§ **PROBLEM TO WORK ON**
Give back the line containing "Click the search magnifier in header" along with every line after it, exactly, until the entries end.

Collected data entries
##############################
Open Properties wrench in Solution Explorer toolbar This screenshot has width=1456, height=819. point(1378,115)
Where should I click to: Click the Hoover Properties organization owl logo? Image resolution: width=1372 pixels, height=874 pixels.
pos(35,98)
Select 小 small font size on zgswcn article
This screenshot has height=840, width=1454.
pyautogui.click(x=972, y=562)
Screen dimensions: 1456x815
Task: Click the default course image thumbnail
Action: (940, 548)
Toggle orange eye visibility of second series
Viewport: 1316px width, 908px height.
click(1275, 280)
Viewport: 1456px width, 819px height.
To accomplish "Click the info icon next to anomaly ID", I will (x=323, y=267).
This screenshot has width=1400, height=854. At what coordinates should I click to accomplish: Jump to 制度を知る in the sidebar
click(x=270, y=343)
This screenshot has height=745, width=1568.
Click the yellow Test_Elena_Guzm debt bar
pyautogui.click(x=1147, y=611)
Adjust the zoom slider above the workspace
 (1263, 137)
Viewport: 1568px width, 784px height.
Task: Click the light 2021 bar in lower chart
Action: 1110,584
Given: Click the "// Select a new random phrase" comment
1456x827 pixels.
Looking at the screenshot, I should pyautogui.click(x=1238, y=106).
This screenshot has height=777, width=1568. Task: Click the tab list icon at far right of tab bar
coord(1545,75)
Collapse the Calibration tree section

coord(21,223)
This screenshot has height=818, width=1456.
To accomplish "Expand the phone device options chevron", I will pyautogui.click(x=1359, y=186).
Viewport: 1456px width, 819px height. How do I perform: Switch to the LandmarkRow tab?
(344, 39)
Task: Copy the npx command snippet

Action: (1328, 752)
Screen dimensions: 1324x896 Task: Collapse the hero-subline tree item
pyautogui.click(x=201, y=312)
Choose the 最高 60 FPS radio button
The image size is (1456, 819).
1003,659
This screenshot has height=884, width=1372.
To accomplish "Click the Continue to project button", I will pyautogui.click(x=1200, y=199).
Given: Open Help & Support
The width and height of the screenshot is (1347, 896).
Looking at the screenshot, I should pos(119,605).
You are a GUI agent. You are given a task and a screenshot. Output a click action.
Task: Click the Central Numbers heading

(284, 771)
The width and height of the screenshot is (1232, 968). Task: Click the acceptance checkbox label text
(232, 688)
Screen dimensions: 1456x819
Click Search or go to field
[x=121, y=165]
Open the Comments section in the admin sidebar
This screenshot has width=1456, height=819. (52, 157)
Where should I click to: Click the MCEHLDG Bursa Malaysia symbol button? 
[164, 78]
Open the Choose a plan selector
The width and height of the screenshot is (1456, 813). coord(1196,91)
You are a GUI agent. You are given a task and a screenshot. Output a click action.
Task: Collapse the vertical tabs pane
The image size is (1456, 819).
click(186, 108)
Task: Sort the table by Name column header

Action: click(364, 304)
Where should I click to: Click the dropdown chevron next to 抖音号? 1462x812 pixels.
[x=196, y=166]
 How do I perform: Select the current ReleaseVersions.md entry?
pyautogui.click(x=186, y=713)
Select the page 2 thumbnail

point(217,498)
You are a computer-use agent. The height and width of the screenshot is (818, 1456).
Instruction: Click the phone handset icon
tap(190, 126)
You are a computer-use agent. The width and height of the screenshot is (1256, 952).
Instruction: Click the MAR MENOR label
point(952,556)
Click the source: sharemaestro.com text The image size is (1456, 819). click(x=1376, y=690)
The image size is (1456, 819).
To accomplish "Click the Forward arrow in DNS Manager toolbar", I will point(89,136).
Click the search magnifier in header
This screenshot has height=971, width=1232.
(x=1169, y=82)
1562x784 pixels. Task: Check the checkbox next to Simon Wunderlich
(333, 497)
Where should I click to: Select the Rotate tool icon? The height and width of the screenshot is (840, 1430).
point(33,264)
##############################
§ **EXERCISE OUTPUT**
Click the search magnifier in header
This screenshot has height=971, width=1232.
(x=1169, y=82)
1562x784 pixels. Task: Check the checkbox next to Simon Wunderlich
(333, 497)
Where should I click to: Select the Rotate tool icon? The height and width of the screenshot is (840, 1430).
point(33,264)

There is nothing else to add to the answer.